Abdel-Aal also said that Egypt shares the same view as Nigeria that global concerted efforts are needed to combat terrorism in Africa's Sahel region.

Osinbajo called for greater action on terrorist groups in Africa.

"We want to urge that Egypt join us in calling upon the world, the international community, to immediately see the need for a concerted action against Boko Haram, ISWAP, and terrorist groups operating in the Sahel, in particular.

"We think that it is time for that kind of concerted action in the Sahel, and we believe that we can prevent a situation as seen in some parts of the Middle East where damage to lives and livelihoods was done by ISIS," said Osinbajo, adding that "just as was done in Iraq, where world powers came together to drive out ISIS, that is the sort of cooperation that we should have now to ensure we are able to deal with terrorism, especially the one in the Sahel region of Africa."

In his meeting with Ahmed Ibrahim Lawan, the president of Nigeria's Senate Abdel-Aal said there should be greater coordination between Egypt and Nigeria in the area of legislations that will help fight terrorism, and create sustained job opportunities.

Lawan said Nigeria should learn from Egypt given its experience in combating terrorism.

"Egypt has for long been fighting terrorism even before we started having terrorism in Nigeria," said Lawan, adding that "so we have a lot to learn from your experience in fighting terrorism. Our terrorism started like it was domestic, but now it is no more domestic, it is international."

"So we will continue to have bilateral and multilateral engagements to find the best way to eliminate terrorism," he said.

Lawan expressed appreciation for the Egyptian government for the training of some Nigerian security personnel in the art of fighting terrorism, but lamented that "we still have a lot of challenges in the form of weapons and ammunition coming into Nigeria through North Africa, particularly following the fall of the Libyan government of Muammar Gaddafi."

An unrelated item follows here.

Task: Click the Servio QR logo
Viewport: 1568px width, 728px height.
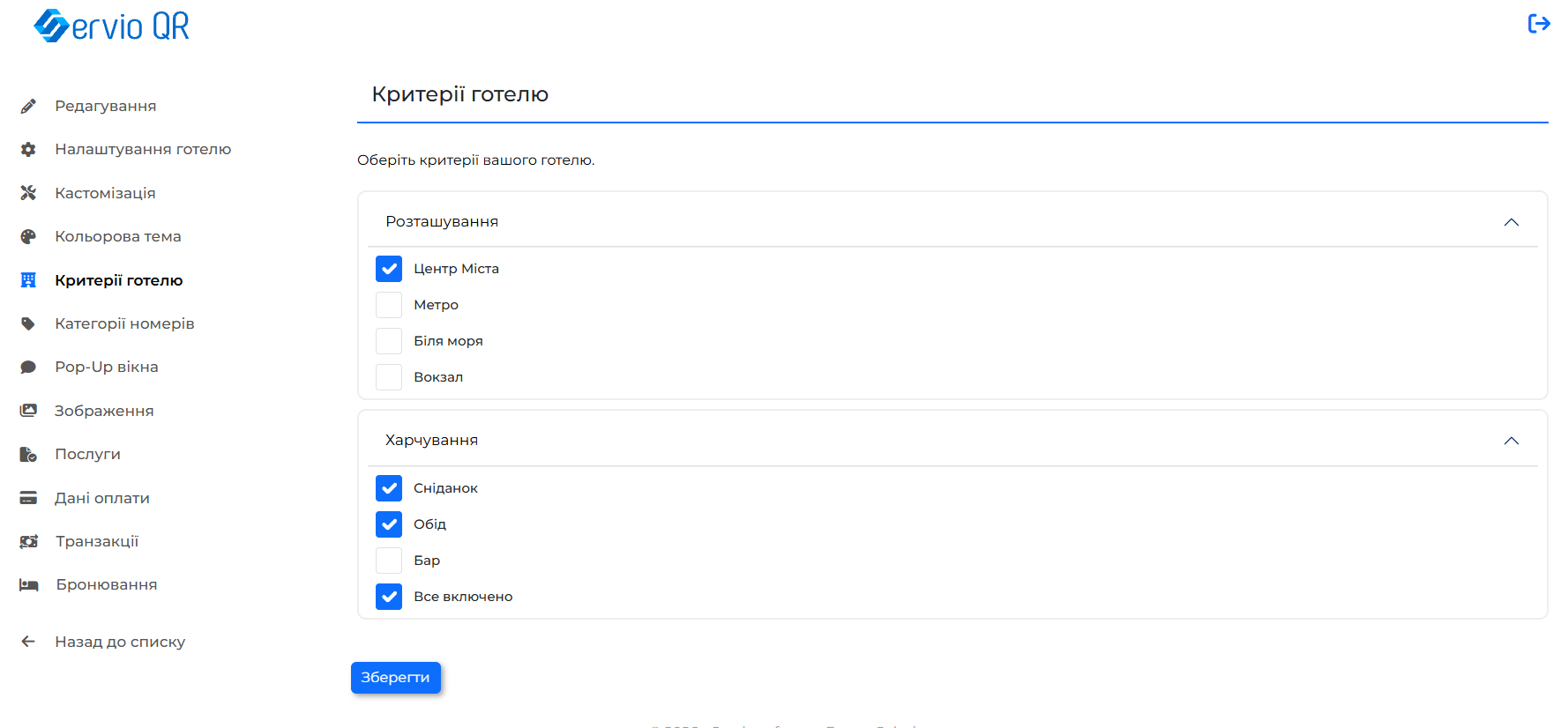Action: pyautogui.click(x=112, y=26)
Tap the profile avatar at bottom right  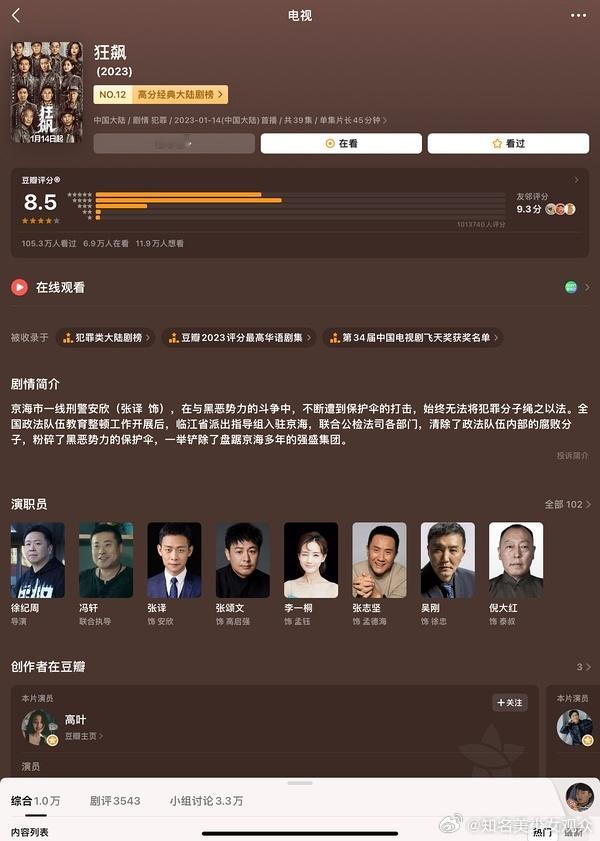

Abdel-Aal said there should be greater coordination between Egypt, Nigeria and their neighbours Benin, Cameroon, Niger and Chad “so that we can work together to overcome challenges."

The speaker, who was accompanied by Egypt's Ambassador to Nigeria Assem Hanafi, also urged African parliaments to create a unified position on the strategy of fighting terrorism and to present it to the International Parliamentary Union (IPU) for adoption.

Abdel-Aal also met with the speaker of the Nigerian House of Representatives Femi Gbajabiamila on Monday.